Our overview provides not only evidence on the effects of interventions but also offers a comprehensive menu of interventions tested and allows the identification of interventions which may have been hardly tested or not at all. While there is little dissent on the need to use the best available evidence reported in SR to inform policies, this overview highlights the challenges in translating research evidence into policy, especially on health systems interventions. For example the bias in reporting different types of interventions, the lack of standardised interventions, the fact that organizational/structural interventions were the least reported and the heterogeneity of findings.This overview was carried out in the context of a participatory policy making process to support the contents of the upcoming Swiss NIP, and not as a pure research exercise.

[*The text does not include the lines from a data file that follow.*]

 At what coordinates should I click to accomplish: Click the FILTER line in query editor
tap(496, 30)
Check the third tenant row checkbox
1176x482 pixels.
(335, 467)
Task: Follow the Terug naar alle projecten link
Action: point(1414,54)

The interpretation of this evidence is, therefore, embedded into a deliberative process which extends for several months and which includes immunisation stakeholders of several constituencies. The deliberative process is the backbone of policy making and assesses the relevance evidence through several mechanisms: (a) deciding which interventions are suitable in the Swiss context; and (b) the magnitude of effects that can be expected. The deliberative process will culminate into a series of recommendations which will be based, not only on the best available research evidence, but on implementation and context specific considerations as well.